BEGIN DOCUMENT EXTRACT

However, I like dill for the subtle flavor it adds to many of my favorite foods including pickles, potato salad, cabbage rolls, poached salmon, fish soup and this recipe for chicken stroganoff derived from the Use It All Cookbook by Jane Marsh Dieckmann.

INGREDIENTS:

1 medium onion (about 3 inches in diameter)
3 T butter/margarine
1/2 lb. mushrooms
1 T flour
1/2 salt
2 tsp. paprika
1/4 tsp. basil, crumbled
1/4 tsp. thyme, crumbled
1/2 cup chicken broth
1/2 cup dry white wine
1/2 cup dairy sour cream
1/4 cup Swiss cheese
2 cups diced cooked chicken
2 tsp. lemon juice
2 T chopped fresh dill
8 oz. noodles

PROCEDURE:

Clean and chop the onion into a quarter-inch dice. Clean and thinly slice the mushrooms. Chop the chicken into a half-inch dice. Grate the cheese and wash and chop the dill. Start heating water to cook the noodles.

Melt the butter over medium heat in a large saucepan or Dutch oven and sauté the onion until it just begins to turn gold. Add the mushrooms and cook for three or four minutes, stirring constantly. Blend in the flour, salt, paprika, basil and thyme and cook for two minutes. Lower the heat and gradually stir in the chicken broth and wine. Cook, stirring constantly, until the mixture bubbles and thickens.

END DOCUMENT EXTRACT

INSTRUCTIONS TO FOLLOW:
Carry on the chicken stroganoff recipe from its last sentence. The lines that come next aren't needed for anything here.

BEGIN GIVEN DATA

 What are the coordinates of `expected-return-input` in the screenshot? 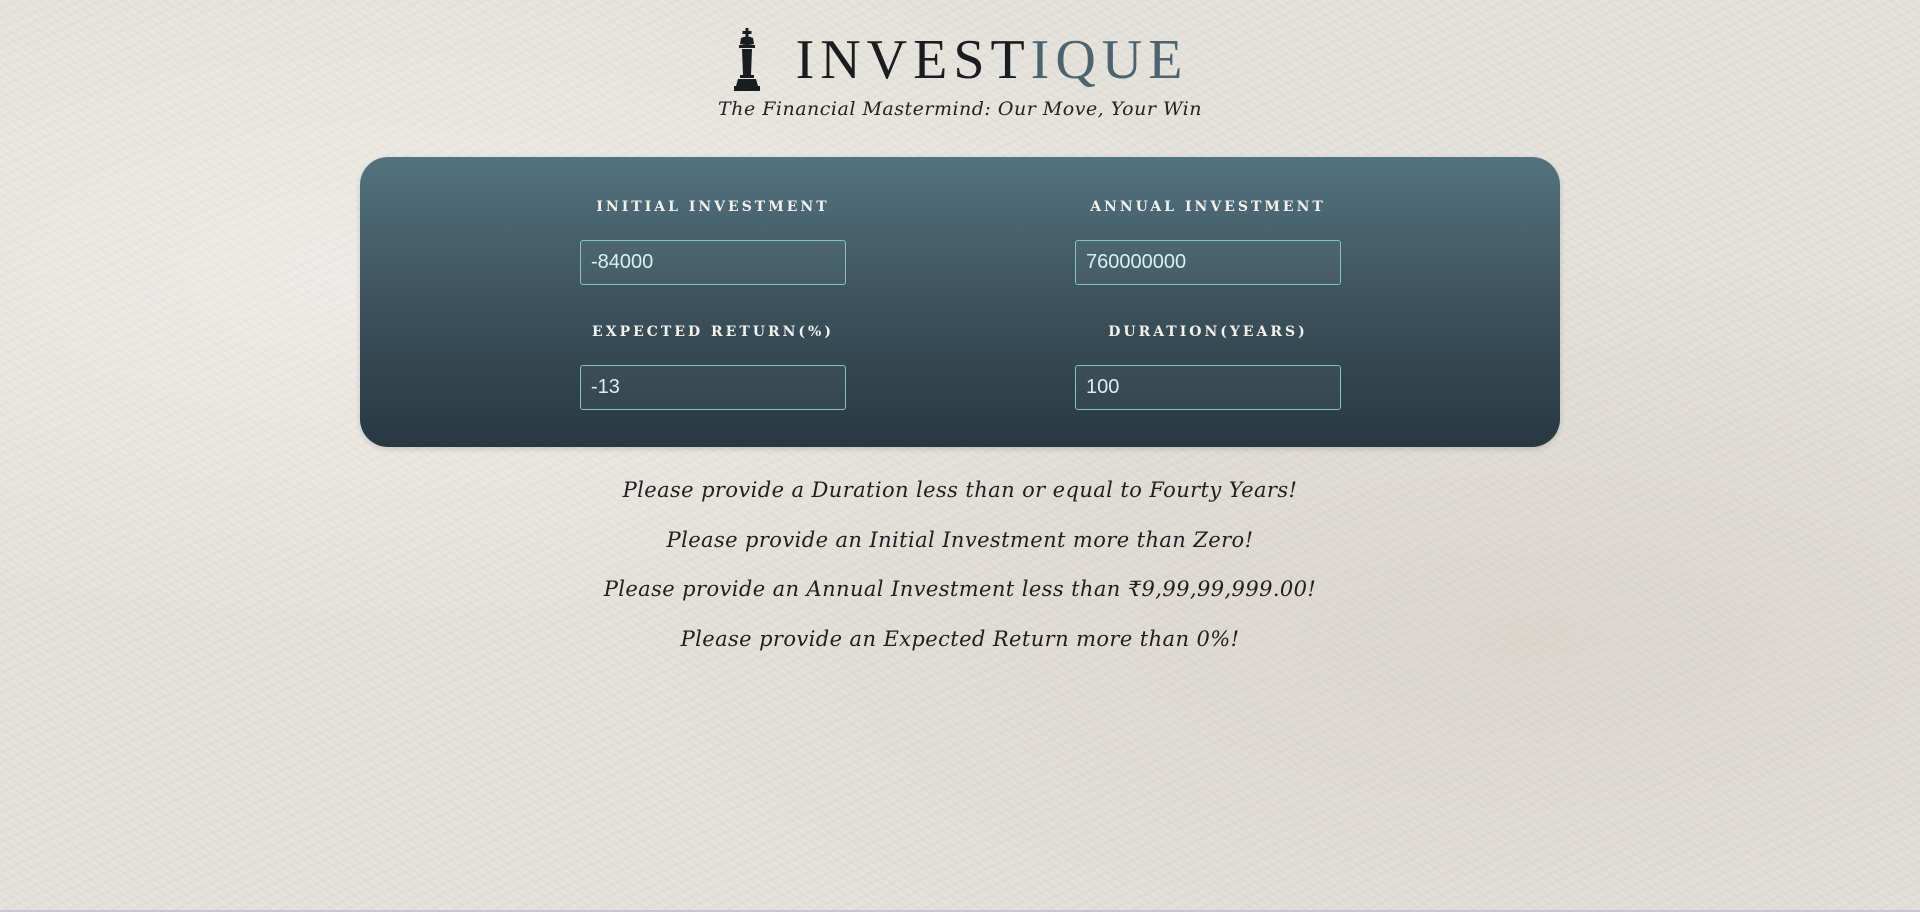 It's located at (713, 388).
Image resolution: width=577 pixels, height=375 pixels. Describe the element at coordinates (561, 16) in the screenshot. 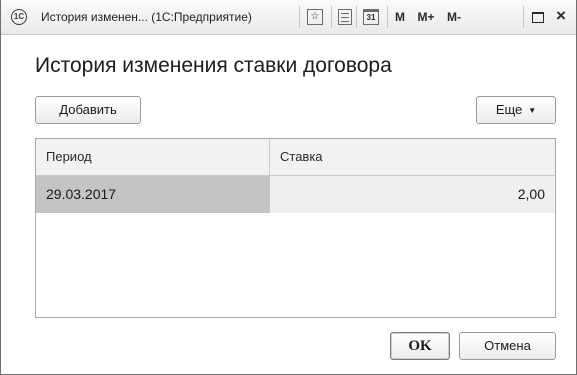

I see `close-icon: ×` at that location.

END GIVEN DATA

RESULT FOR THIS TASK:
Reduce the heat to very low, cover, simmer for five minutes and remove the pan from the heat. Blend in the sour cream and cheese. Add the chicken, lemon juice, and dill. Heat thoroughly over low heat, but do not boil.

Serve over hot cooked noodles with a cucumber and tomato salad and good bread.

NOTES: You can substitute leftover turkey for the chicken. I use rounded tablespoons of dill. Sauvignon blanc or chardonnay wines are both good choices for the recipe and to serve at the table. This recipe makes four generous servings.